Honteuses aussi l’envie maladive, la manie de la possession, la collectionnite. La convoitise y prend ostensiblement la place de la libido. Les obsédés du livre, où se mêlent érudits et mécènes, avaricieux sordides et grands toqués, esthètes hypersensibles et pervers indécrottables, on les nomme « bibliomanes » – « bibliophiles » quand ils atteignent le stade suprême de l’élite et du luxe. À la suite de Gabriel Peignot, Nicolas Malais (Bibliophilie & création littéraire, 1830-1920, Cabinet Chaptal) et Jean-Paul Fontaine (Les Gardiens de Bibliopolis, L’Hexaèdre) ont étudié les cas de ces successeurs de Charles Nodier et d’Octave Uzanne, le créateur de la bibliophilie moderne à la fin du XIXe siècle.
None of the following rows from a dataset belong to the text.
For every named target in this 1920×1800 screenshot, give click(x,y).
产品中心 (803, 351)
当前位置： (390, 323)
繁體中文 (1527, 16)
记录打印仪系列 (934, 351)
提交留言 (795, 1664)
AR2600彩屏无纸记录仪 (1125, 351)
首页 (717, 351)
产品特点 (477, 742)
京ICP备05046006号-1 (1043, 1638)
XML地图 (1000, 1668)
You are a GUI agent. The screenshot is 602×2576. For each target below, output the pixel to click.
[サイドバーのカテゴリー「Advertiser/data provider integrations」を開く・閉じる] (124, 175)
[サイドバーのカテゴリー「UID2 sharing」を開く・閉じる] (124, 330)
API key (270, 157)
Croquignolets, leurs acharnés accumulateurs incarnent l’ambivalence de cette chasse qui consiste à dénicher l’opus rare et à mettre en valeur son trésor de guerre. En somme, à tirer la couverture à soi – sans déchirer le papier. Et tout ça pour tenter de maîtriser le chaos, comme l’écrivait le Portugais José Saramago (Tous les noms, Points Seuil, 1999). Il ajoutait que ces désirs sont « obligatoirement appétit, effet d’activités physico-chimiques inhérentes au corps, encore que d’une nature différente ». 

Rester zen

Un moine zen fait toujours le printemps. D’ailleurs, en ces temps de décroissance et de lutte contre le plastique, l’Éloge du peu (Philippe Picquier) de Ryunosûke Koike vaut purge salutaire. En nous présentant son mode de vie frugal, le Japonais déclare se passer du surplus. Sa leçon tient en trois mots : « Juguler nos désirs ». La partie n’est pas gagnée mais, comme toute élévation de l’âme véritable, se résoudra par l’effort. Le moine Koike nous offre en compensation la résolution d’une énigme aussi taraudante que celles du gendarme Tanizé : « Le pourquoi de la bicyclette » ! Un bon signe : la curiosité n’est toujours pas un vilain défaut.